Extracted data entries
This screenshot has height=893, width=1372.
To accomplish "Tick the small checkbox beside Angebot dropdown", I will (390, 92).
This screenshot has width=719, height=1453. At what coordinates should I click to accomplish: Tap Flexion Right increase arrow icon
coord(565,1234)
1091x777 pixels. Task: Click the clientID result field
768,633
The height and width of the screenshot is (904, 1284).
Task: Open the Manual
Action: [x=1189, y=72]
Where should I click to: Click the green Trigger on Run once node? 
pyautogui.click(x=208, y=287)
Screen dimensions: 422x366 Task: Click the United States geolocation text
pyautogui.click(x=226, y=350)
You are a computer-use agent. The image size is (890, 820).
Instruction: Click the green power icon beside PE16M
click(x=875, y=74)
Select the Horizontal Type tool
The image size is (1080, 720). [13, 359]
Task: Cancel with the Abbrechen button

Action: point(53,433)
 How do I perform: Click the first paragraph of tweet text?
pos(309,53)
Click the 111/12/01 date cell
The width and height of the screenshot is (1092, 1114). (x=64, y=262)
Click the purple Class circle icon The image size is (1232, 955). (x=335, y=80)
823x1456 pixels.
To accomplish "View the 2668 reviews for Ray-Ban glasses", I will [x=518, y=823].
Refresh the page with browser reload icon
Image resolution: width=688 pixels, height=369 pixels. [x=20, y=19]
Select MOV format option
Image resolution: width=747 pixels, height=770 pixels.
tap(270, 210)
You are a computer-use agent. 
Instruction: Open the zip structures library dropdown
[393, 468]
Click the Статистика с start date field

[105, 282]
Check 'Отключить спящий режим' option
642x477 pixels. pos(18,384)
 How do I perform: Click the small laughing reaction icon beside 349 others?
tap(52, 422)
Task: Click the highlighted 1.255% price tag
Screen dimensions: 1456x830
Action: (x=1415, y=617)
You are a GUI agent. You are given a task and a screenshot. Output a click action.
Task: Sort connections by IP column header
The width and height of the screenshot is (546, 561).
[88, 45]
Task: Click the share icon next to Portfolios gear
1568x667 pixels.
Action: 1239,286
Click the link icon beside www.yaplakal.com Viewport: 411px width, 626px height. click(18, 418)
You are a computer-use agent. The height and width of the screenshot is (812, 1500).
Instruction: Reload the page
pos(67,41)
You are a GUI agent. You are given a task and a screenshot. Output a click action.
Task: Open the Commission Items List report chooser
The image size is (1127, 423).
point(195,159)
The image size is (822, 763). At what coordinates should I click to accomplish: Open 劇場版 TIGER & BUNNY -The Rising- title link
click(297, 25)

Exercise brief: Please copy exactly, and only, the lines from the line containing "Instruction: Reload the page" through the last line of the records, with both ends included.

Exercise answer:
Instruction: Reload the page
pos(67,41)
You are a GUI agent. You are given a task and a screenshot. Output a click action.
Task: Open the Commission Items List report chooser
The image size is (1127, 423).
point(195,159)
The image size is (822, 763). At what coordinates should I click to accomplish: Open 劇場版 TIGER & BUNNY -The Rising- title link
click(297, 25)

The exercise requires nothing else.